Introduction: Galactosaemia is an inborn error of metabolism affecting the enzyme galactose-1-phosphate uridyl transferase (Gal-1-PUT). It may present during the first week of life with liver dysfunction and bleeding tendency. A national newborn screening programme for galactosaemia was introduced in Ireland in 1972 to screen all infants between 72 and 120 h after birth using a bacterial inhibition assay. In 1996, a formal day one high risk screen for galactosaemia was introduced using a fluoremetric assay for Gal-1-PUT (Beutler) for sibs of known cases and infants born to traveller parents in whom the incidence in Ireland is 1 in 450. Travellers are a distinct Irish socioeconomic group with a high incidence of consanguinity. All at risk infants were put on a galactose free feed until the results of the Beutler test were available. The objectives of this study were to review the outcome of the newborn screening for galactosaemia in Ireland between 1989 and 2003 and to assess the effectiveness of the high risk screening strategy.
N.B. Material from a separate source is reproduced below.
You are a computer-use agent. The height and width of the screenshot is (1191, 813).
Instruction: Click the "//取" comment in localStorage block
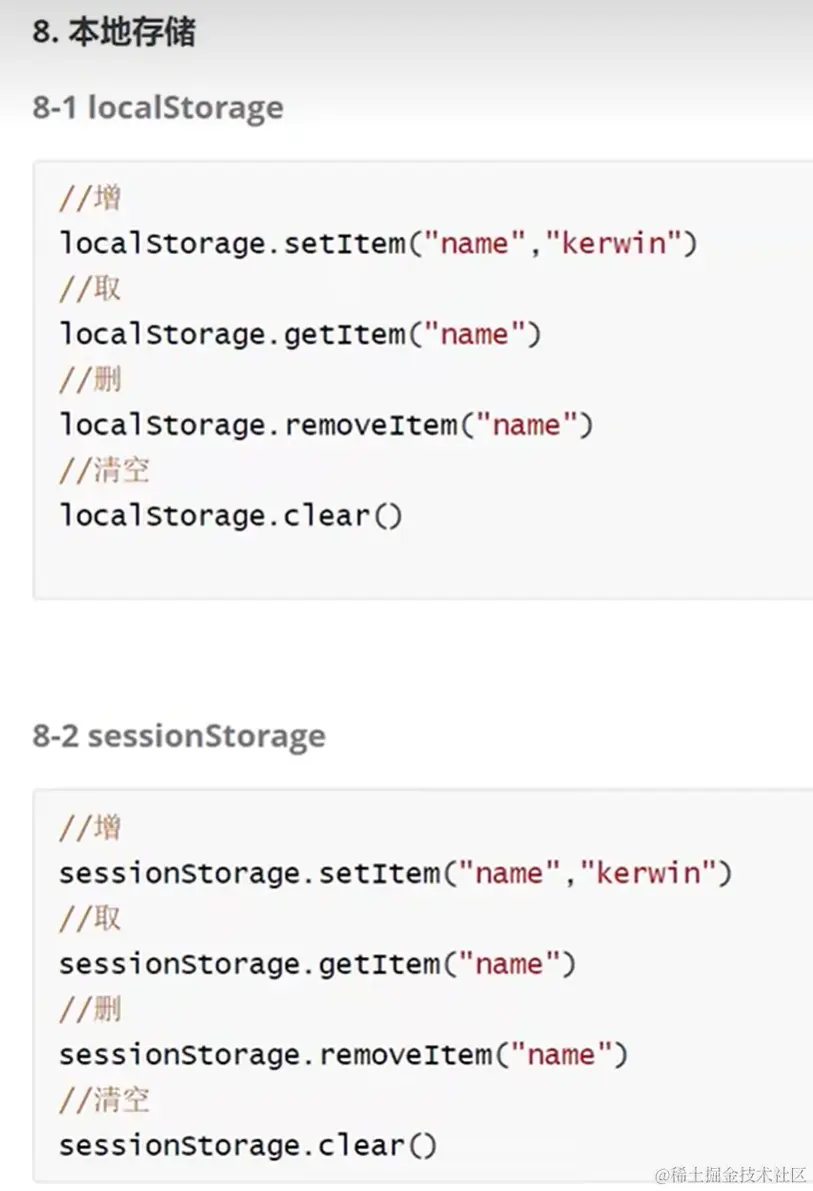(x=90, y=289)
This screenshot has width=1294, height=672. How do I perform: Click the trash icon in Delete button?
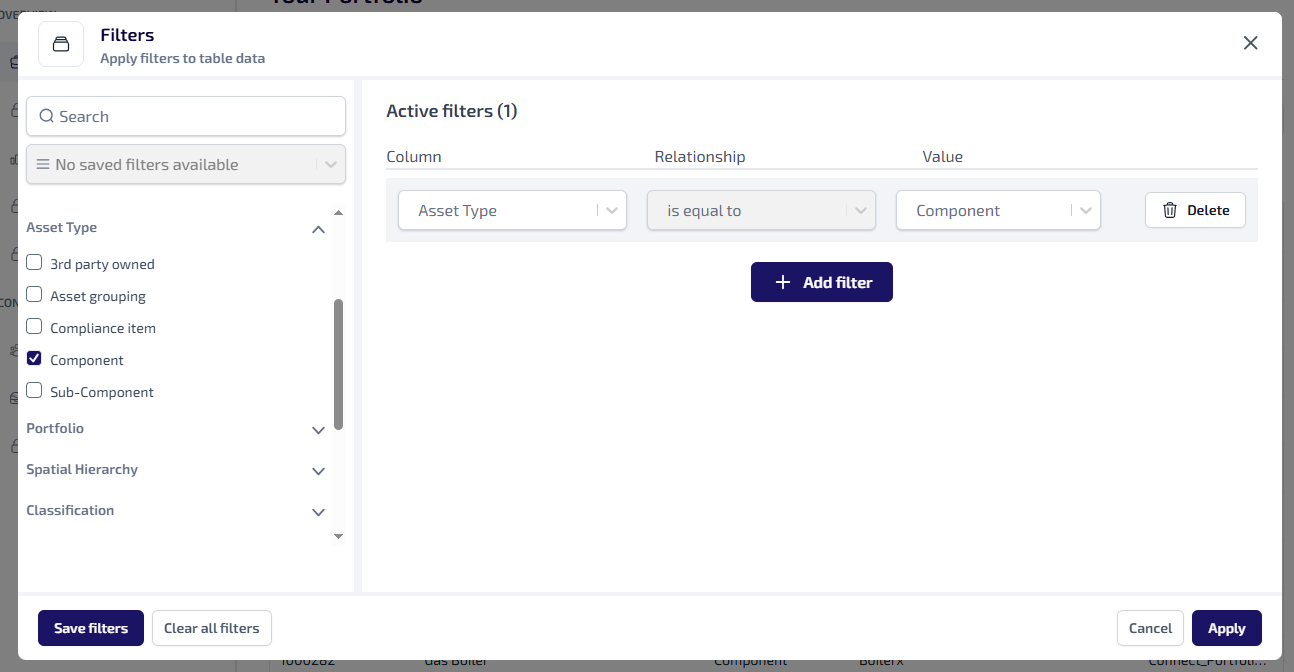pos(1169,210)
Methods: This study is a retrospective review of the database of the newborn screening programme in Ireland.

Results: Fifty two infants were diagnosed with classical galactosaemia, giving an overall incidence of 1 in 14 400 live births during this time period. Since 1996, 30 infants have been diagnosed, 18 by the high risk screen and 12 by the routine assay. To our knowledge, no baby was undetected during this period. Between 1989 and 1996, 22 infants were diagnosed with galactosaemia, of whom 17 were born to traveller families, or with positive family history, but only 11 were detected using the high risk screen as a formal high risk approach was not widespread. The remaining were diagnosed on routine screen between day 5 and 10.
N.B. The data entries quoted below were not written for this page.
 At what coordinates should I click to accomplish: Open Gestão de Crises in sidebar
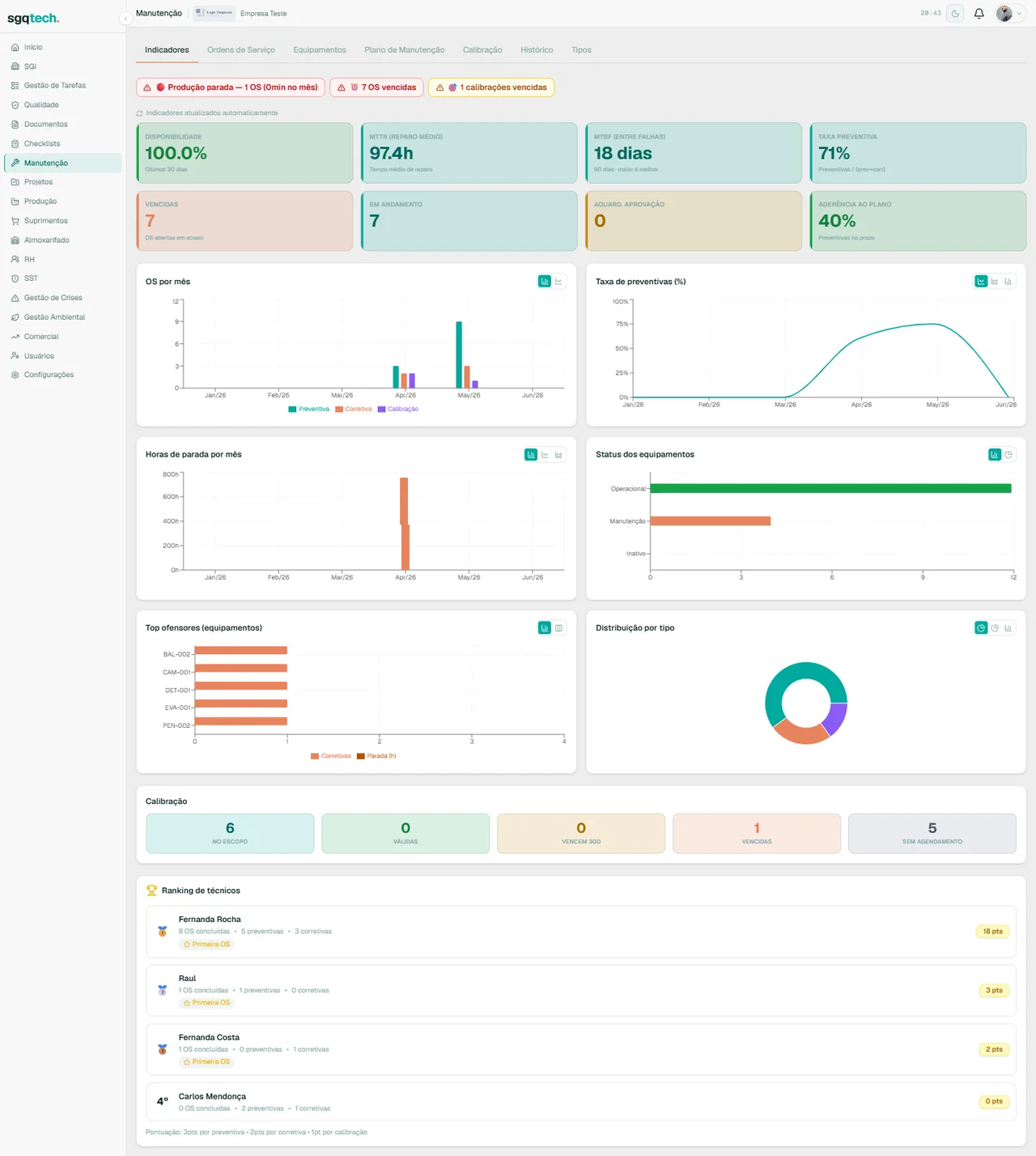[x=53, y=298]
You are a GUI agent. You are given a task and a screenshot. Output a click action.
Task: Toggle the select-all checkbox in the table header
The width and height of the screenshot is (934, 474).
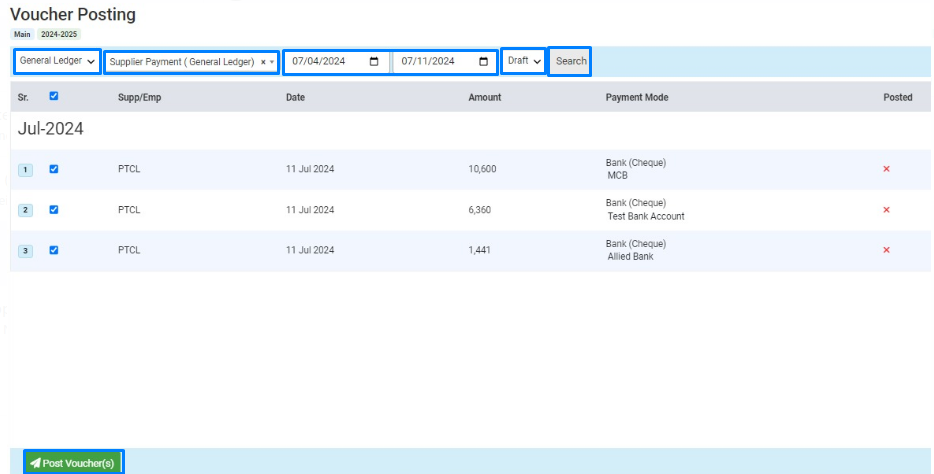pyautogui.click(x=54, y=96)
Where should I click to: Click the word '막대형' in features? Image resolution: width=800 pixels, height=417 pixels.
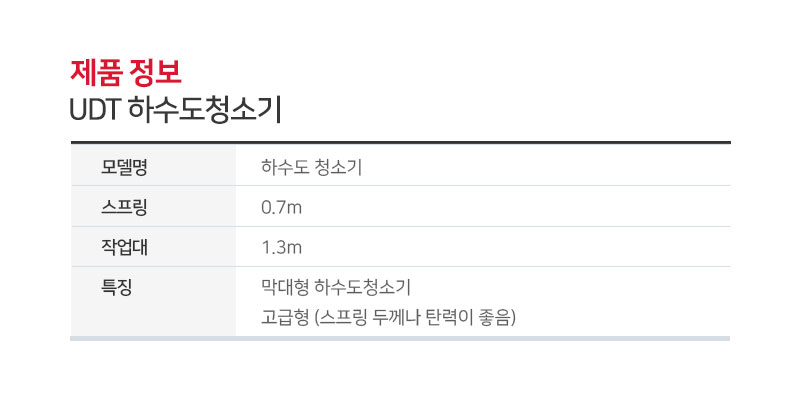(285, 287)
Conclusion: The introduction of the high risk strategy has improved the efficiency of the newborn screening for galactosaemia. In other countries where there is no screening programme, infants at high risk of galactosaemia should be identified during antenatal visit and a high risk screening implemented at birth to facilitate early diagnosis and prevention of a significant morbidity and mortality.